L’autre élément de contexte important est que ce CDEN est celui de la première année de mise en œuvre de la réforme du collège, réforme qui n’est ni plus ni moins qu’un symptôme de la rupture précédemment évoquée. La réforme du collège a été analysée, contestée, combattue, et jamais validée par la majorité des personnels qui en voyaient assez clairement tous les dangers.

Nous reprendrons ici des considérations déjà développées à l’occasion d’un CTSD, mais nous pensons qu’il est crucial que les membres du CDEN, dans leur diversité, entendent le constat qui est fait.

Et aujourd’hui, le constat est lourd : c’est celui d’un mal-être enseignant croissant et inédit ; c’est un malaise et une souffrance dont plusieurs conséquences ont été miss sur le devant de la scène médiatique. Les medias se sont ainsi fait écho du nombre d’enseignants stagiaires démissionnaires qui a doublé, au niveau national, en 4 ans. Dans notre académie, et pour cette année scolaire, ces démissions ont atteint dès janvier le même niveau que celui constaté en fin d’année scolaire dernière. En décembre, une enquête de la DARES a montre que les enseignants sont en moyenne plus touchés par les RPS que les autres catégories d’agents publics de même niveau de formation.
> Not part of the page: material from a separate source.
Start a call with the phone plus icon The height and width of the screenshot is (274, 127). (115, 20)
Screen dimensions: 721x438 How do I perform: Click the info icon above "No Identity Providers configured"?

Oui, cette réforme a été perçue comme une profonde atteinte à la professionnalité des personnels enseignants et elle se concrétise sur le terrain comme une réelle dégradation des conditions de travail. Il suffit d’énumérer : réduction des horaires d’enseignement et fragilisation des disciplines ; changements de programmes sur l’ensemble des niveaux du collège et modification du DNB ; prescription aveugle et souvent autoritaire de bonnes pratiques à l’efficacité contestée ; complexification de l’évaluation qui a miné toute réflexion, par ailleurs nécessaire, sur le sens et les modalités de l’évaluation et conduit à des bulletins absurdes devenus illisibles pour les élèves comme les familles ; multiplication des réunions de concertation à l’efficience limitée.

On pourrait penser que ce constat ne concerne que les personnels : mais c’est ne pas voir que derrière, ce sont des élèves qui sont pénalisés. Le manque de lisibilité, la perte de repère, les dispositifs pédagogiques conduiront à une aggravation des inégalités, les élèves en situation de fragilité ou de difficultés ne trouvant pas là les conditions pédagogiques d’une remédiation à leur problème.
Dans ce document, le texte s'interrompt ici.